Ever wish you could watch Jimmer Fredette from every angle?
According to Dr. Dan Olsen, that wish could come true in the near future. Olsen, a professor in the Computer Science Department, recently published a paper about sports on Internet television. Olsen and his team researched new software which creates more options for sports viewers. The software he developed, based on the Move Networks platform, allows viewers to change camera angles, repeat the last play or skip ahead.
“We are exploring new ways for people to interact with their television experience,” Olsen said.
Unlike any options currently on the market, Olsen’s software allows viewers to select the angles of the game. By capturing all of the camera feeds and uploading them to a web server, these angles are available live.
Fans will use a basic game controller to manage their experiences with the click of a button.
This software takes Digital Video Recording (DVR), which is now used in many households, to an entirely new level. As opposed to simply fast-forwarding to the next play, those utilizing Olsen’s software would be able to immediately skip ahead to a specified point in playback.

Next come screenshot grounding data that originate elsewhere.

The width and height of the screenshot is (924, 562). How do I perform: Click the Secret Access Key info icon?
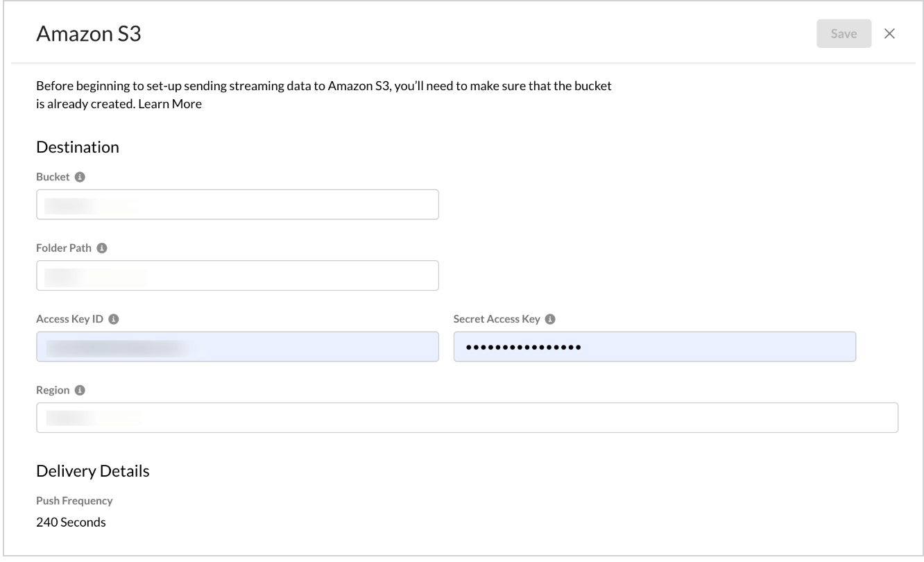[550, 319]
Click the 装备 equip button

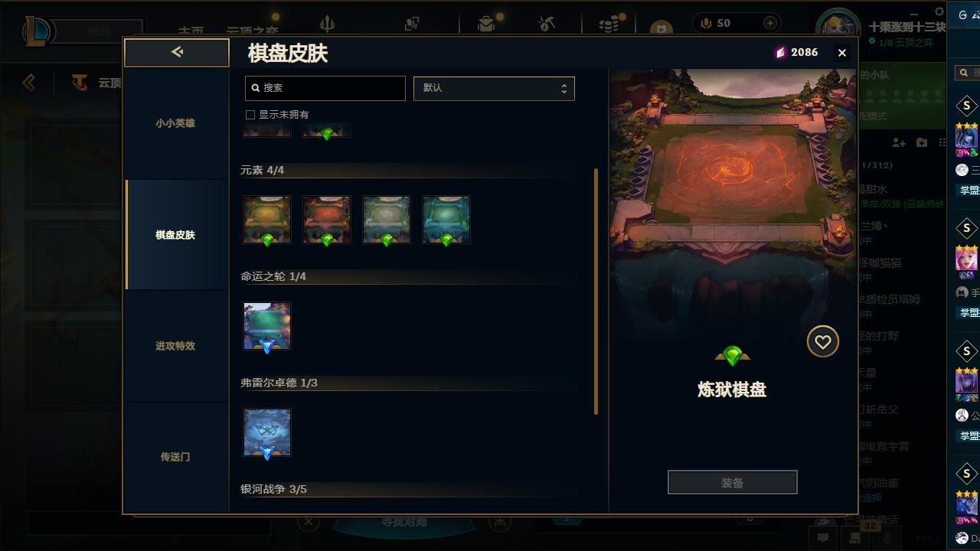click(733, 483)
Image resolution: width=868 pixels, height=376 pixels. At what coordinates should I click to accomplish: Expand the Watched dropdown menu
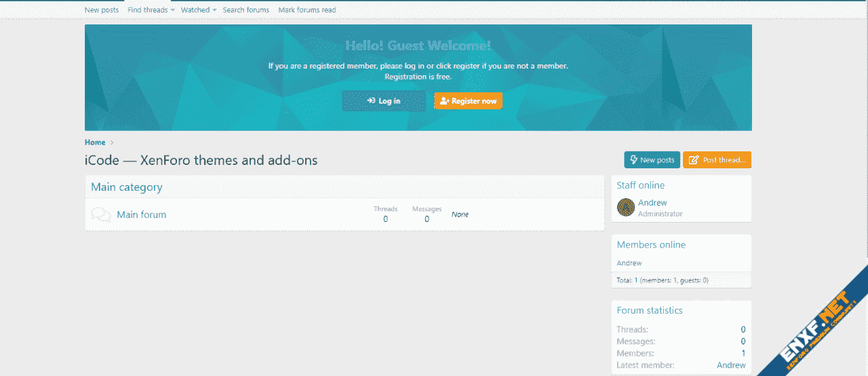pos(198,10)
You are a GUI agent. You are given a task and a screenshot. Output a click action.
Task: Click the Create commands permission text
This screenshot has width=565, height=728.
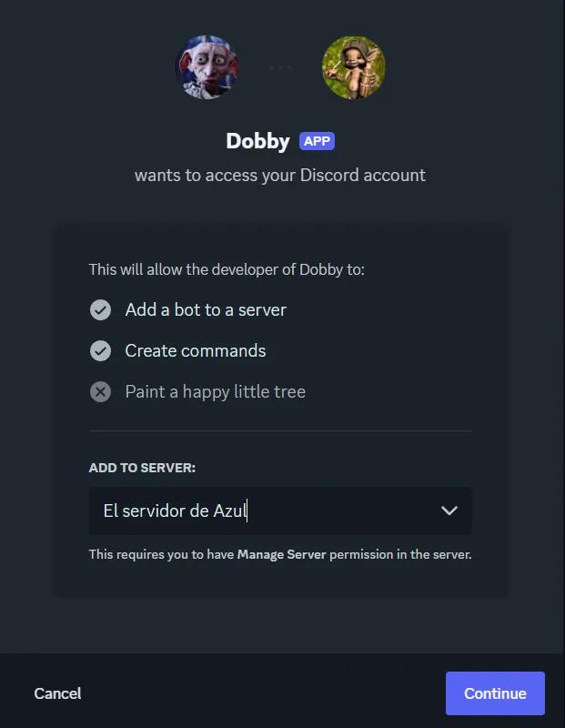196,350
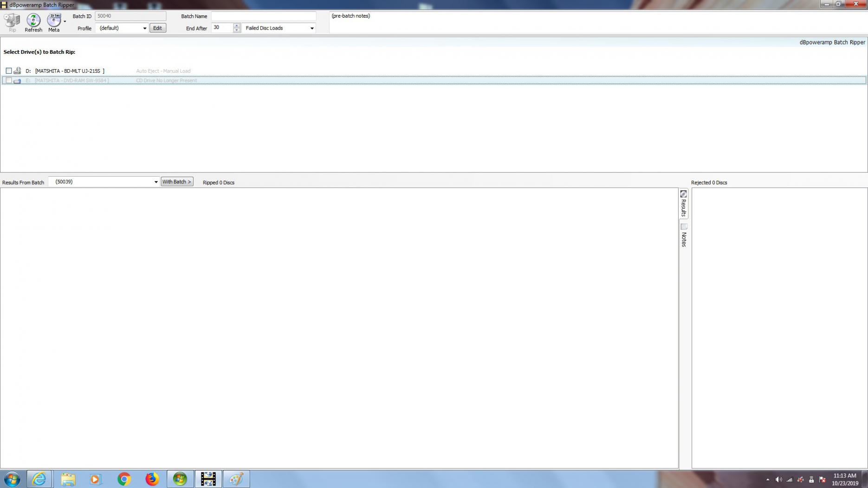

For example, instead of watching BYU quarterback Jake Heaps set up plays this fall, viewers would have the option of pressing the “skip” button, which would jump forward to the glorious tackles and touchdowns.
This new software scores major points for interactivity. Next winter, if senior basketball stars Noah Hartsock and Charles Abouo make an especially momentous play, Dr. Olsen’s software would allow viewers to relive the moment with the click of just one button and then view the play from several different camera angles.
Olsen’s software was tested on several BYU sports games.
“We showed that our software can handle any [two-opponent] sport and provide a consistent viewing interaction experience,” he said. “Our data also showed that viewers interacted with the software every 20 seconds on average; thus they are highly engaged with their viewing experience.”
Combining these new options of skipping forward, backward and changing angles, Olsen’s research found that many viewers enjoyed acting like a referee, replaying and deciding the calls for themselves. Rather than using the software as a time saver, most people actually spent more time watching sports.
“Internet TV is definitely the wave of the future,” Olsen said, “Interactive experiences like our sports work will become normal within 10 years.”
That should give BYU sports fans something to rise and shout about.